We both know that if you haven’t yet seen The Hunger Games: Mockingjay Part 2, you probably aren’t going to. What’s that? You ran out of breath trying to say that title out loud? What a shame, but like it did for the few remaining fan girls who went berserk for the release of the most recent and final installment of The Hunger Games franchise, homeostasis will quickly regulate your breath back towards normalcy.

Mockingjay Part 2 marks the end of yet another micro-era of a drawn out narrative that our generation has grown accustomed to investing in every few years. It’s a fun process because each movie release allows us to follow actors on talk shows and reflect on how our perception of their characters, and thus ourselves, has evolved over time.

I have been at a point in my life a huge fan of The Hunger Games, and this film quenched many of my desires to see certain scenes brought to life. All the passages that you read over and over as a teenager wearing you hair in a Katniss-style braid are played out word for word. The battles, political chicanery and love triangle all find their way to the amplifying big screen, but somehow it all feels less impactful and emotional than its corresponding prose.

The mise-en-scene is as expectedly commercialized as it would be in any blockbuster, but since a consciousness around media and mass publicity lies at the center of this story, producers have ensured that the film is steeped in a genuine and refined glow. The film does exactly what it seeks to do; it tells the story exactly as it appears in the book and save cinematic audacity for another film.
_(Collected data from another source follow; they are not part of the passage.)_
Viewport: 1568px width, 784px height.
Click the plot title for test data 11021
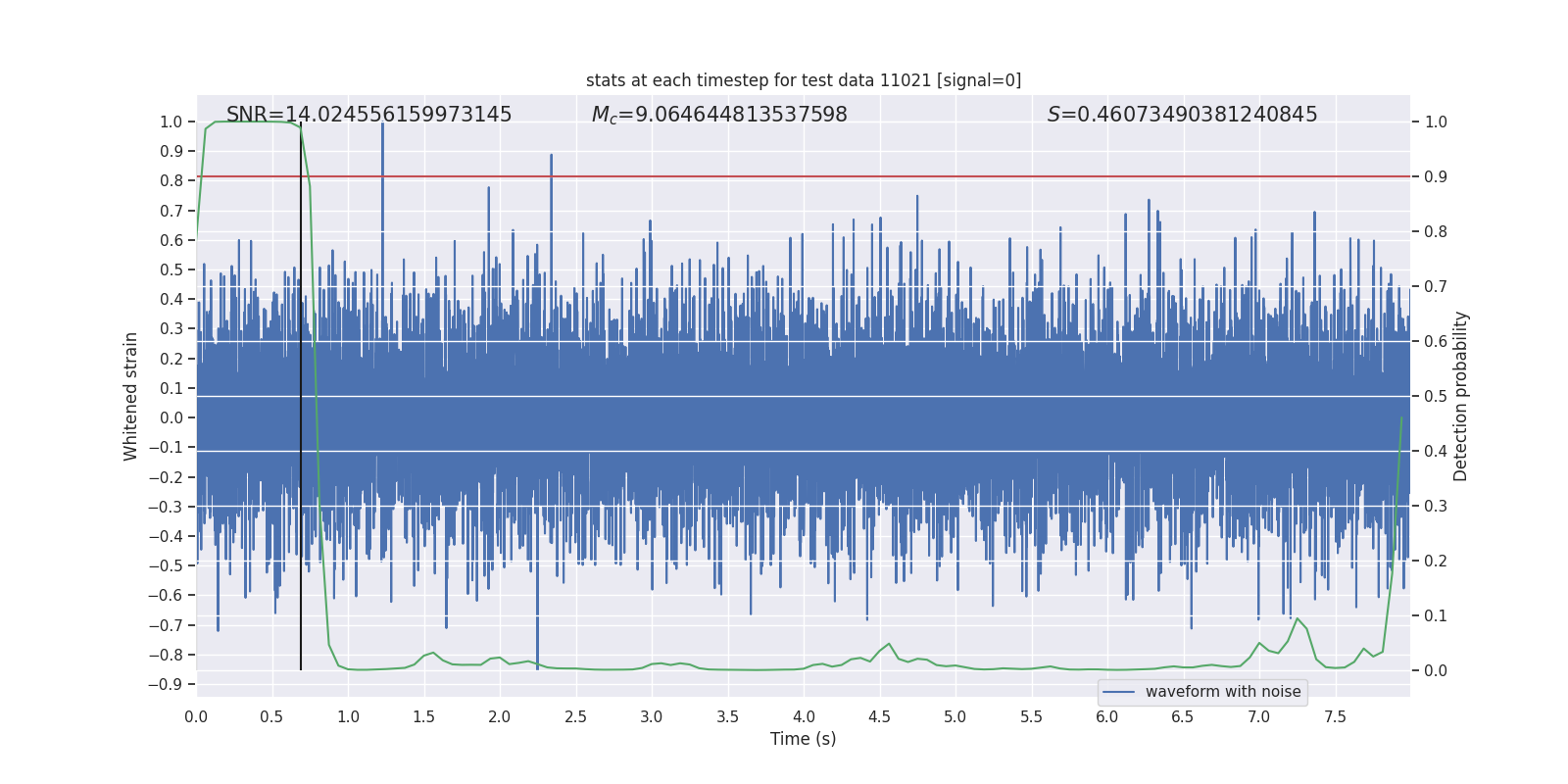click(803, 80)
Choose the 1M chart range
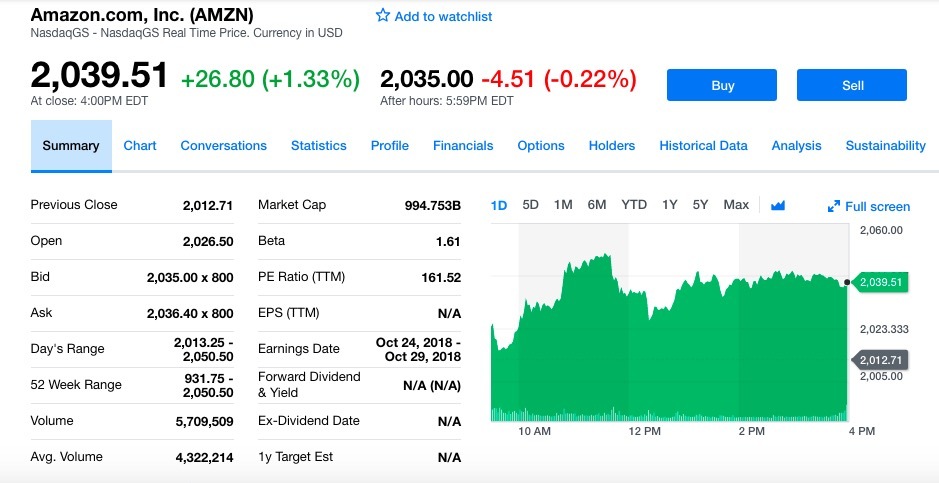 pos(563,205)
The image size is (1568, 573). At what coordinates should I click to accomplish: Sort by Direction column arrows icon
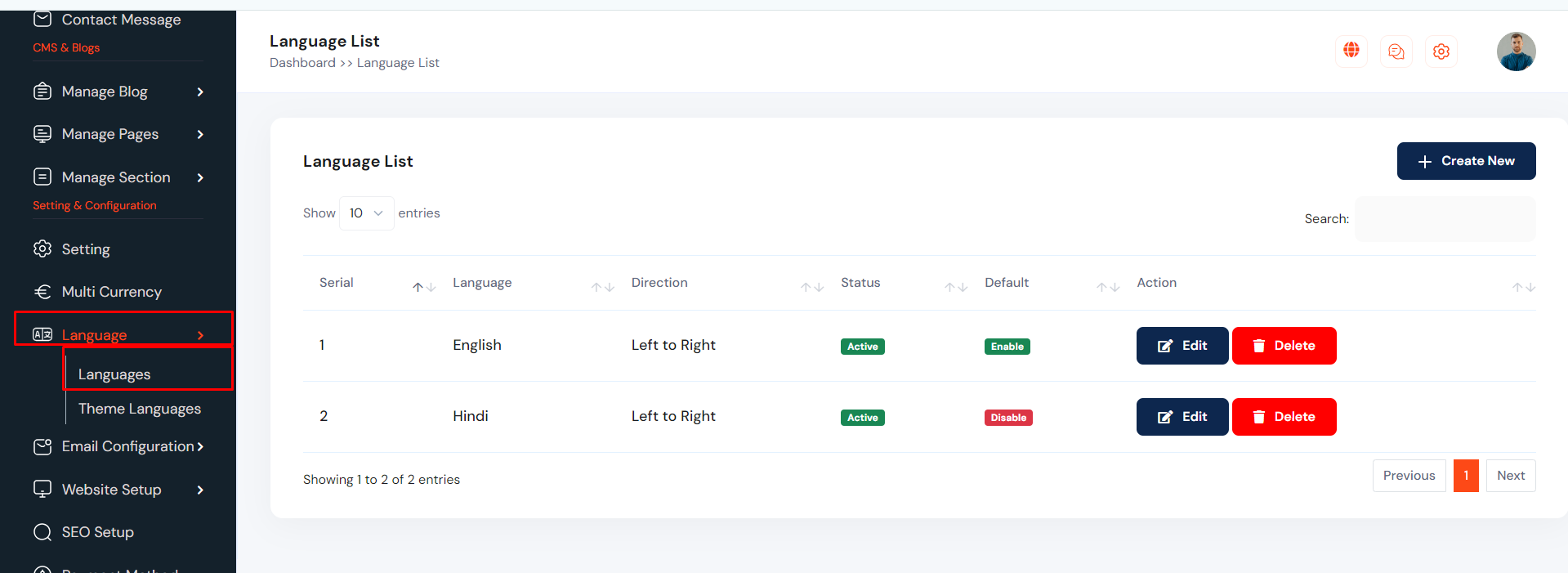coord(811,287)

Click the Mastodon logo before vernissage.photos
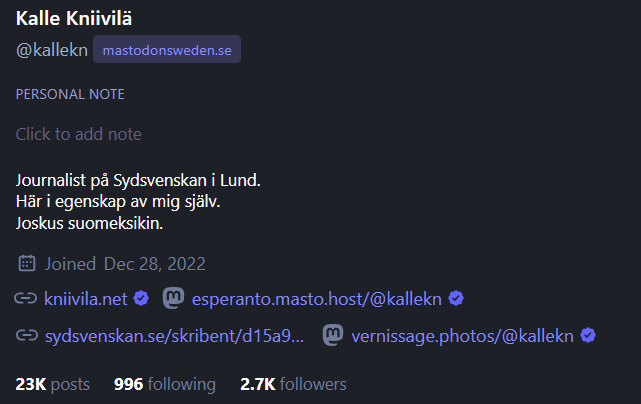333,336
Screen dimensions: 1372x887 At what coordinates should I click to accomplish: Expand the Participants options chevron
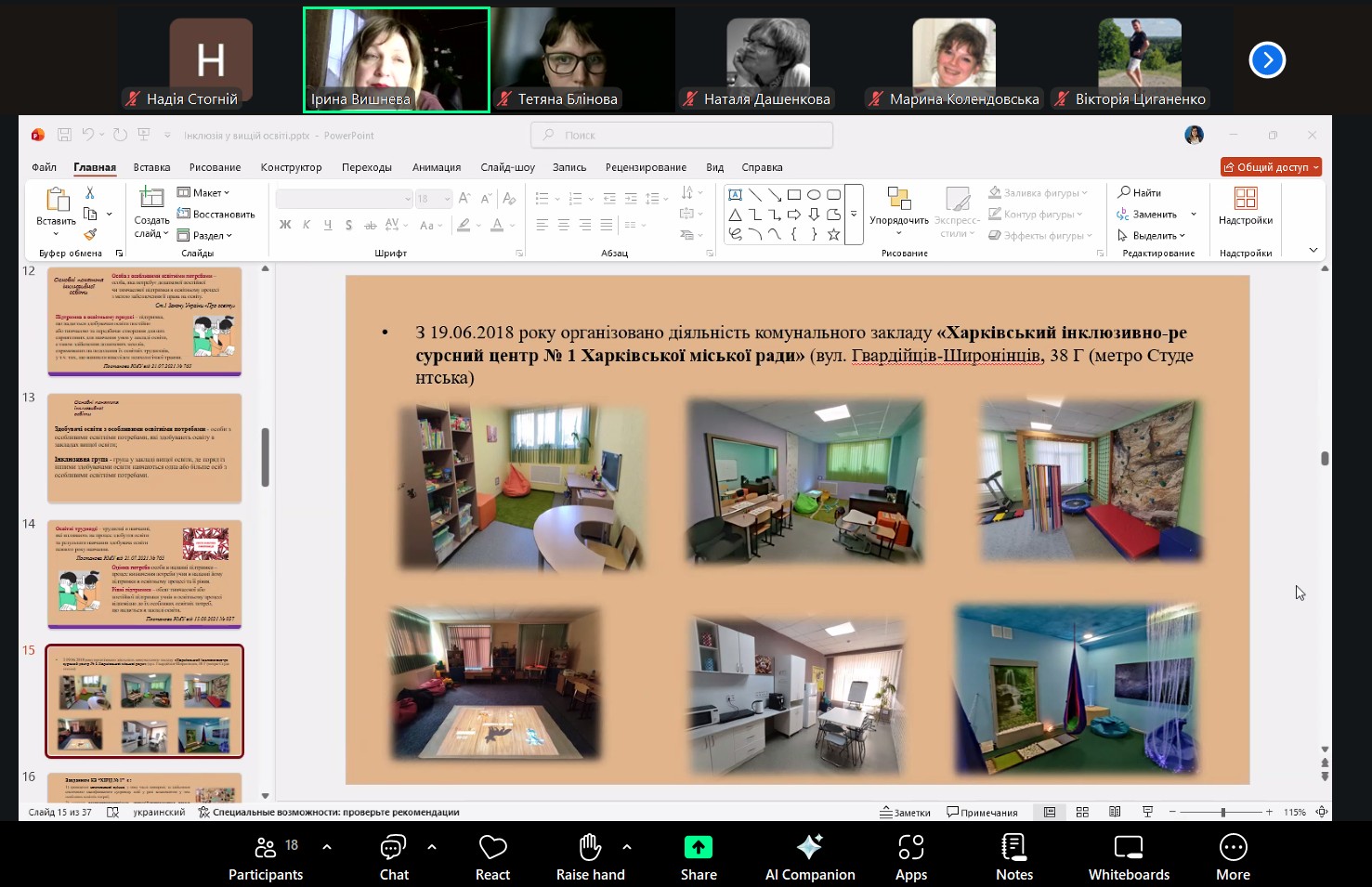coord(327,846)
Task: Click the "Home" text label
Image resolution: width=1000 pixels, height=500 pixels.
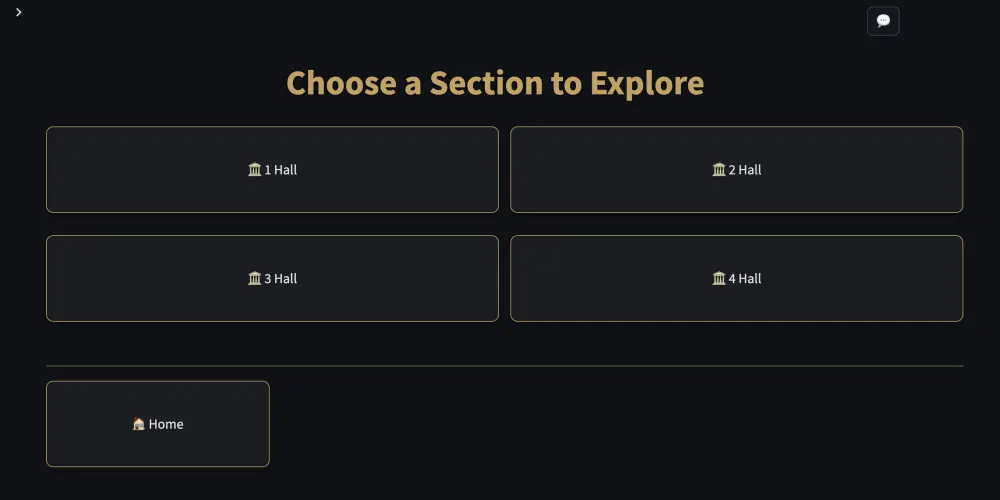Action: [x=166, y=424]
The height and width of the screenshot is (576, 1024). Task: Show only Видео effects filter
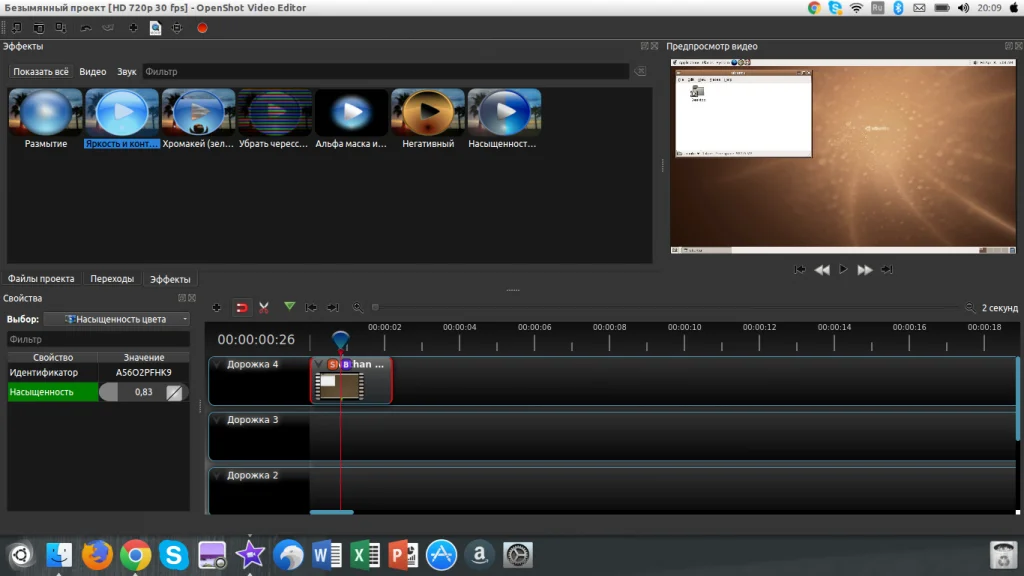coord(93,72)
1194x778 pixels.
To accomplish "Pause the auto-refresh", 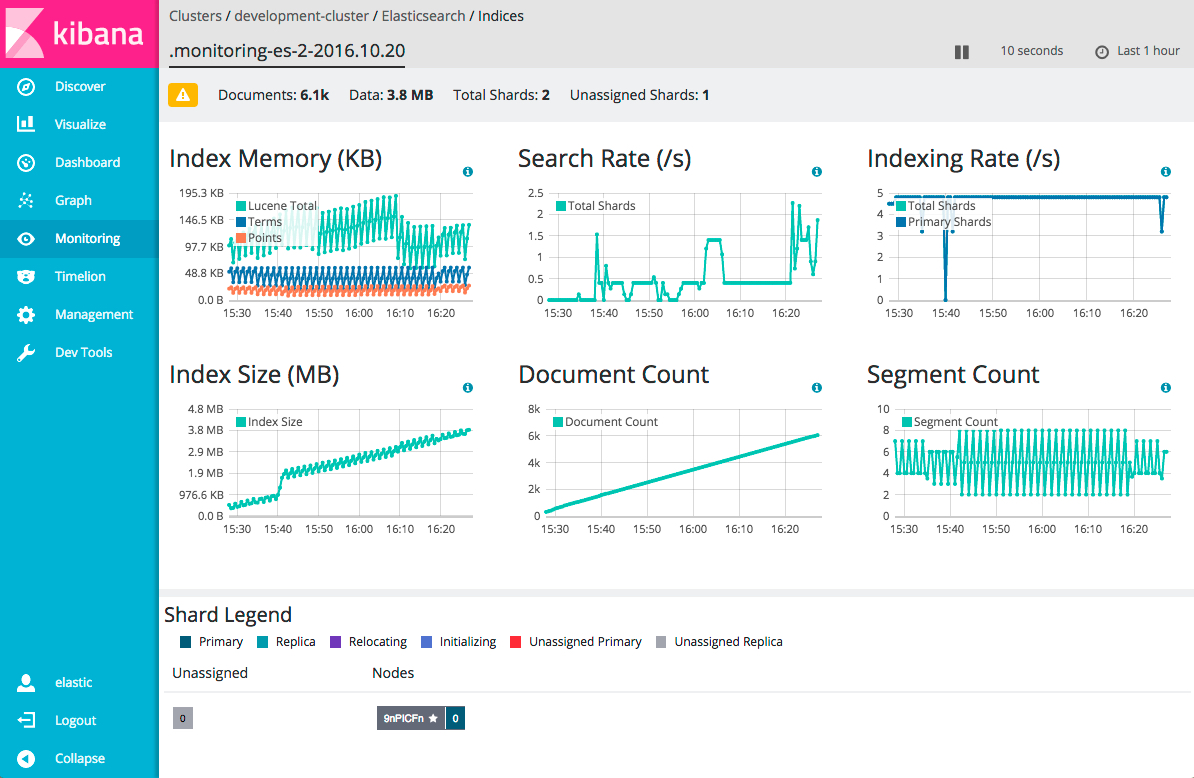I will coord(961,50).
The film’s most poignant moments emerge from the undeniable talents of Jennifer Lawrence, Elizabeth Banks and the late Philip Seymour Hoffman, and are cradled between scenes by a seething Jenna Malone, (scaled back but still) drunken Woody Harrelson and a sickly looking Donald Sutherland. One of Jennifer Lawrence’s most notable gifts is how adoringly ugly and inappropriate she can be, and Mockingjay Part 2 allows ample space for her to be so sympathetically unattractive. She lets us see her, the hero that never wanted to be a hero, drooling on herself while sobbing the way many of us do once a semester in the second floor library bathroom when “it all becomes too much to handle.” There’s an internal tranquility that anchors her displayed near-insanity. She knows what she’s doing, and she knows we don’t question her talents.

The acting is not the only admirable component of this movie, and it’s important to note that the film itself isn’t a crime against filmmaking. It’s a predictable studio blockbuster that mercifully allows a star studded cast to melt their talent and potential into long dried out studio molds of characters doing their best to fight a war we’ve already seen. Finnick Odair (Sam Clafin) says it himself after being shown a projection of the way the villainous government has mine trapped the city, “Ladies and gentlemen, welcome to the seventy-sixth Hunger Games.” Well, that’s exactly it. This story is a newly CGI enhanced, city version of the first two movies in the franchise.

For starters, it’s awkward when one book in a series is so well suited to be made into a film and the others less so. It only makes sense that studios see the franchise, of which the first two films were quite engaging, to its grey, mature and resolved end.

In the genre of ultimate novels split into two film components, questions that might guide filmmakers are: where to cut the films and how to make each section seem like its own complete story. Where the filmmakers split the movies might seem to divide a tedious narrative into delightfully robust plots, but the truth is that this particular chapter of the narrative never really begged to be made into a film. Mockingjay is itself a novel that more so meditated on its own plot than it does yank us into a swarming new arena. But at least in the movie there are some talented and beautiful people to watch the whole time.